Officials on the sides reported a favorable result of the meeting, and predict that a larger diplomatic footprint could create impulse for peace conversations and a potential summit between Trump and the Russian leader Vladimir Putin.

As a choir of European leaders, it has tried to encourage Trump to include US security guarantees for Ukraine to enforce Russia with Russia, the president has continued to say that he trusts Putin to maintain his part of an agreement.

“I have known him for a long time,” Trump said. “I don’t think I will violate your word. I don’t think I return. When we make a deal, I think the treatment will take place.

But before his meeting with the United Kingdom Prime Minister Keir Starmer, he added a potentially important warning.

“You know, look, it’s, trust and verify, let’s call it that,” he said.

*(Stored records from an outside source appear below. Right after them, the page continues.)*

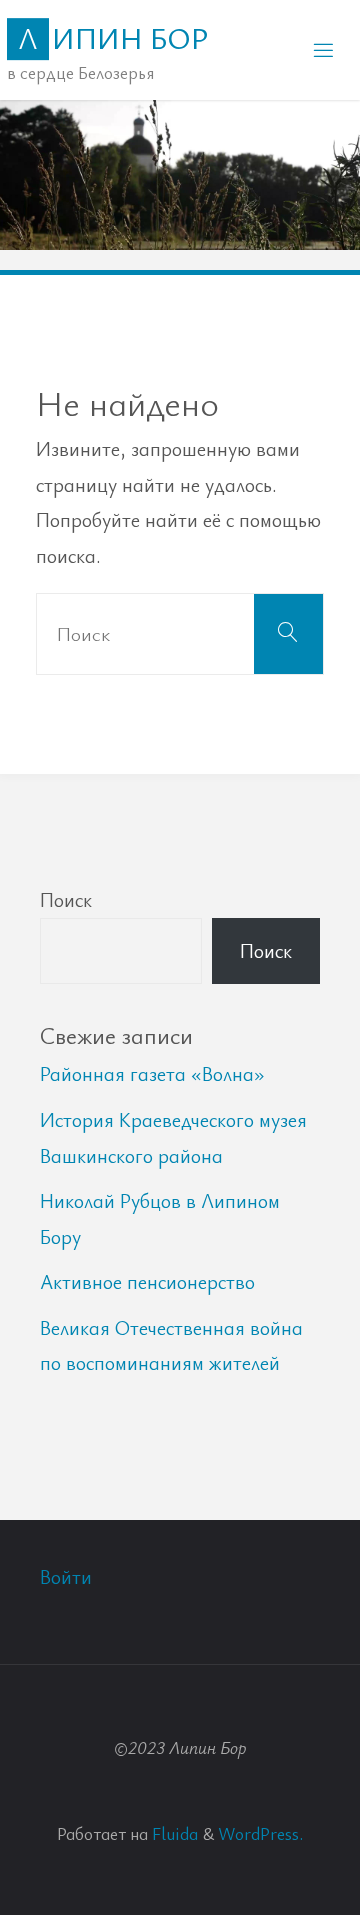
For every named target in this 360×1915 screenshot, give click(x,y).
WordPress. (260, 1833)
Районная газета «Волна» (152, 1073)
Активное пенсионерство (147, 1281)
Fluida (173, 1833)
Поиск (66, 899)
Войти (66, 1576)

Clifford D. May, founder and president of the Foundation for the Defense of Democracies, argues that it is imperative for the president to have clear eyes in his treatment with Putin.

“As President Trump tries to negotiate Russia’s war against Ukraine, it is not unreasonable for him to show respect for Mr. Putin (as he has been) if he believes that will make Mr. Putin more likely to accept concessions,” he said.

“But it is imperative that President Trump do not house illusions about Putin, about his character, ambitions, ideology and his permanent hatred for American greatness,” May added.